**BRIEF**.
From the records below, please repeat exactly the line that has "Task: Open the Tools menu", the line that has "The image size is (1796, 1080).", and every line between them, and nothing else.

**GIVEN ENTRIES**.
▬▬▬▬▬▬▬▬▬▬

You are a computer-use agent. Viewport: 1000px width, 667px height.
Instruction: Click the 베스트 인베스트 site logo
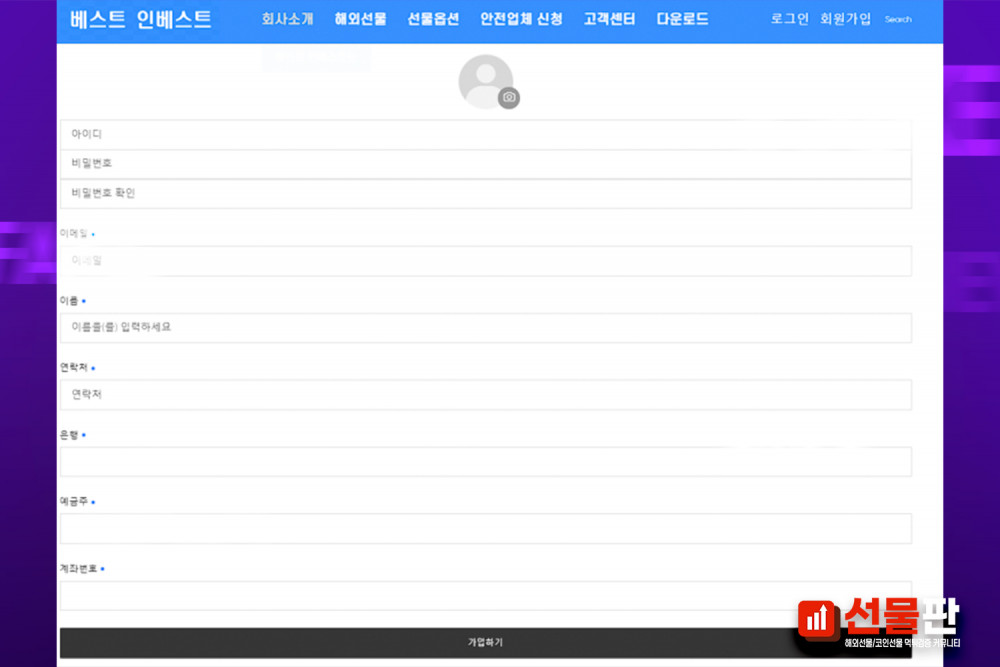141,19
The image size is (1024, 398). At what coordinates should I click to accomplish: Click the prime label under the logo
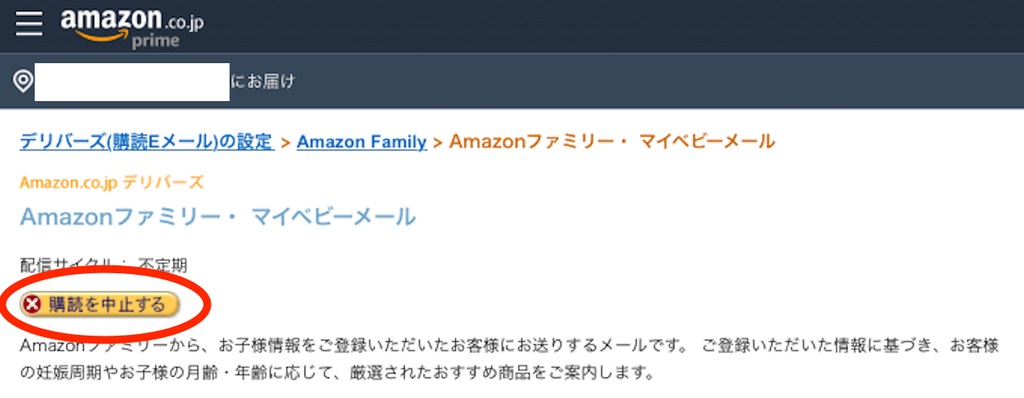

▬▬▬▬▬▬▬▬▬▬

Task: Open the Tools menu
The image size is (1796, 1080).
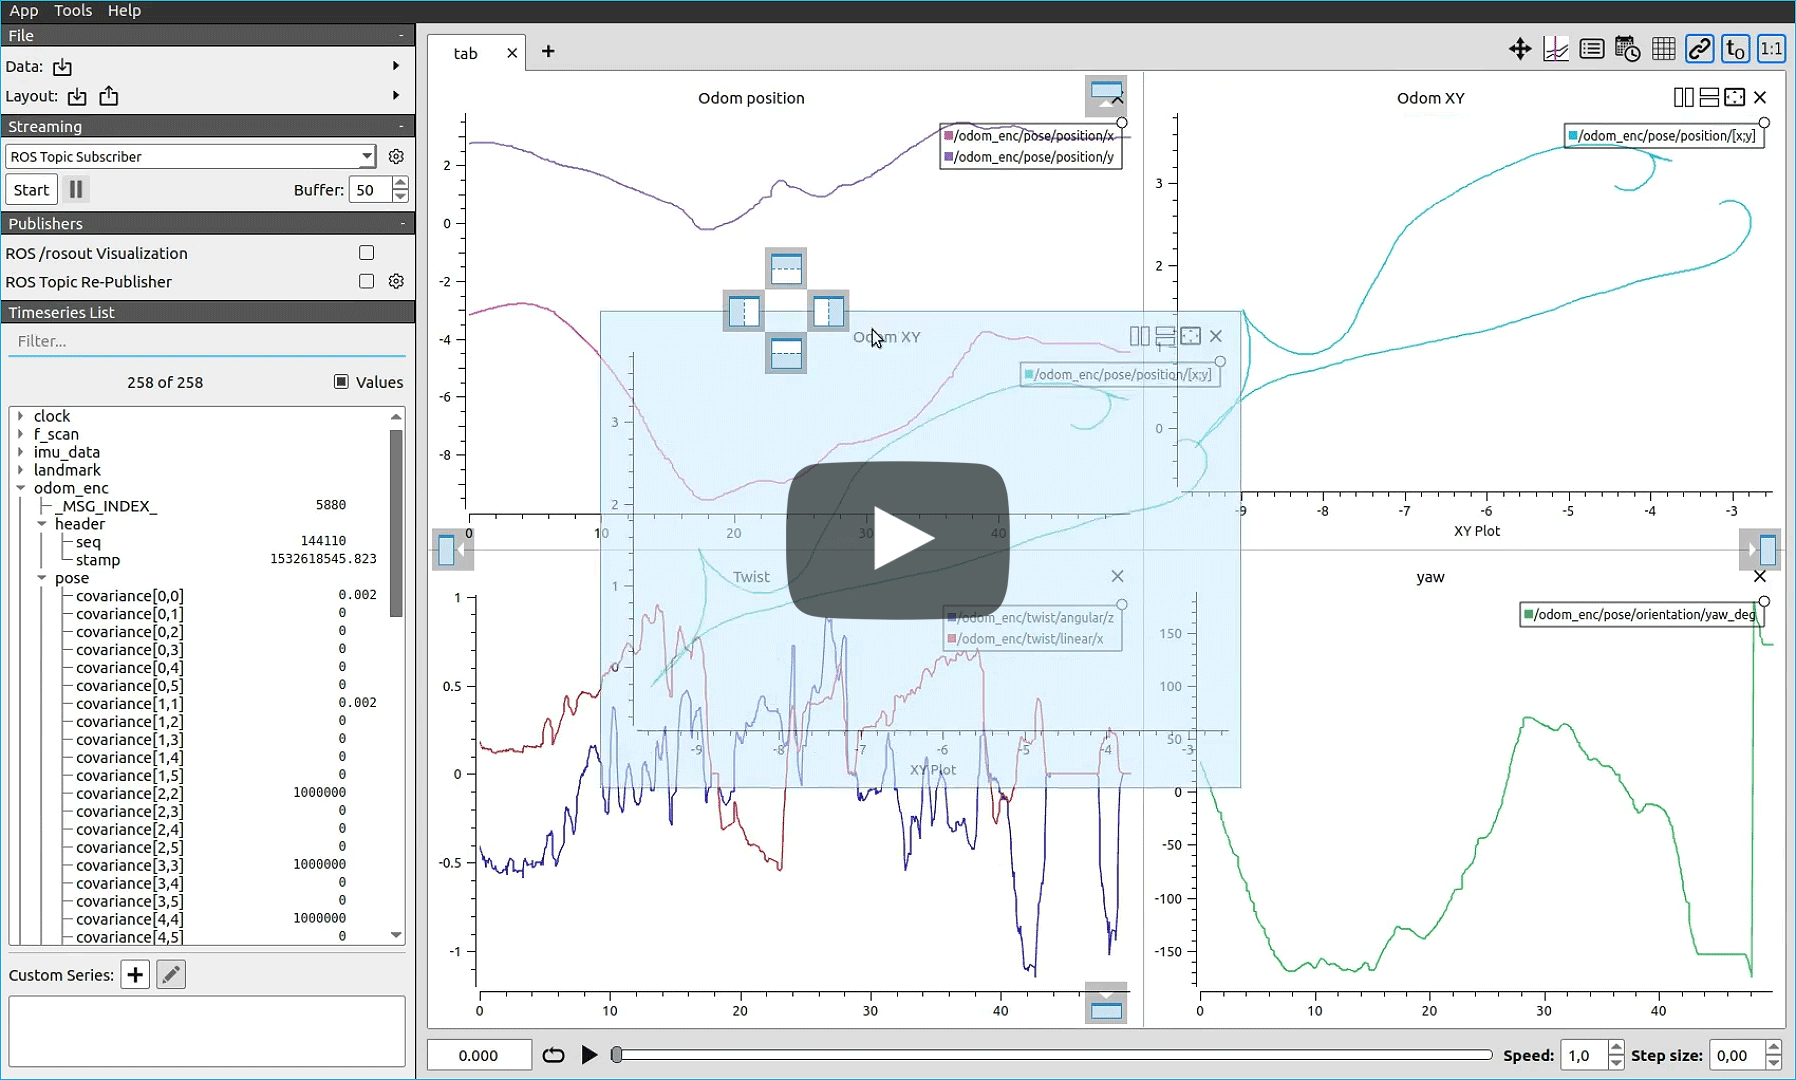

▬▬▬▬▬▬▬▬▬▬

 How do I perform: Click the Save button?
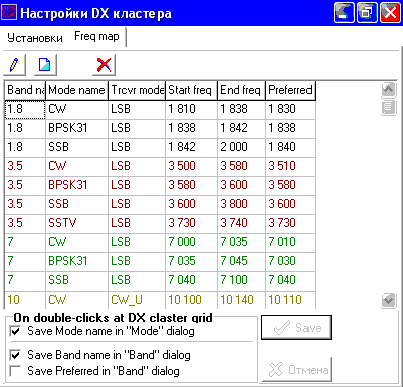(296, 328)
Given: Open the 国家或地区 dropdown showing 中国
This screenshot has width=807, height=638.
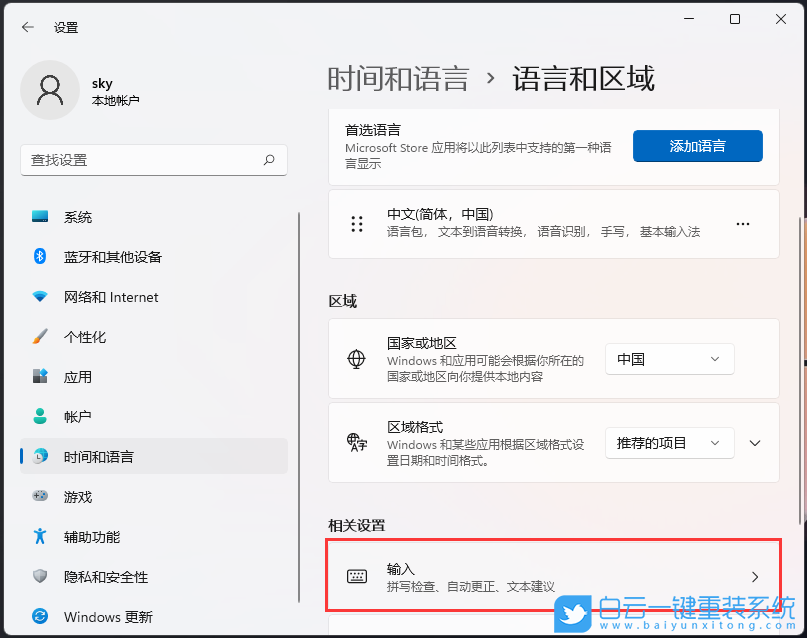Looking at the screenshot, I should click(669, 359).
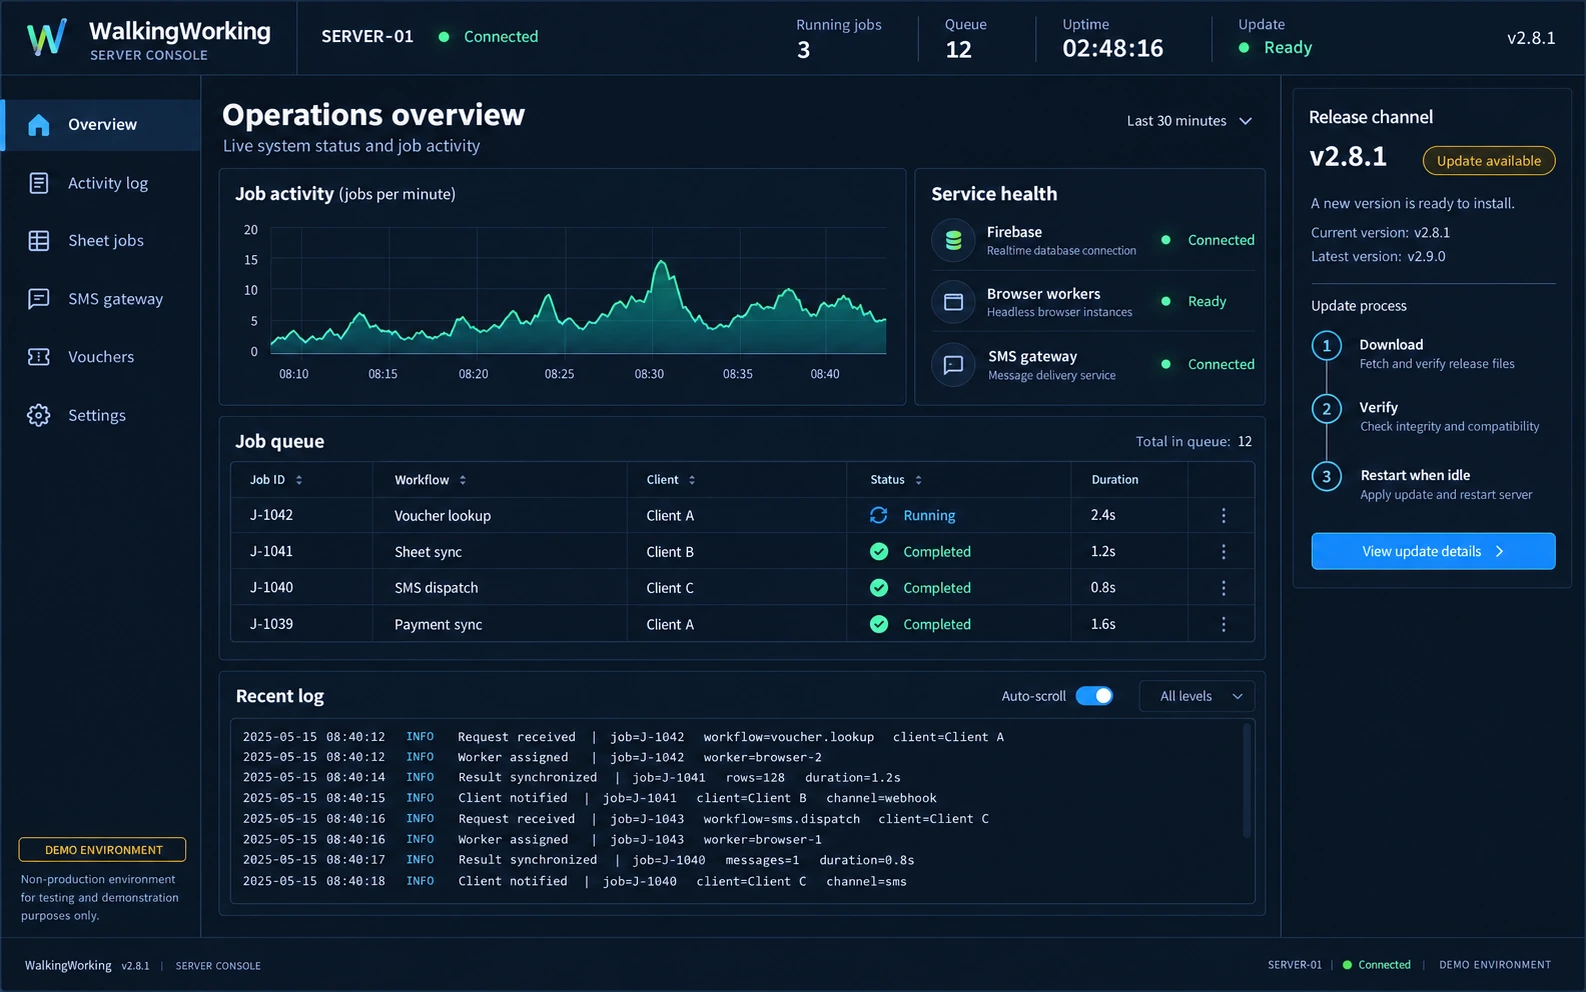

▬▬▬▬▬▬▬▬▬▬

**EXPECTED ANSWER**.
Task: Open the Tools menu
The image size is (1796, 1080).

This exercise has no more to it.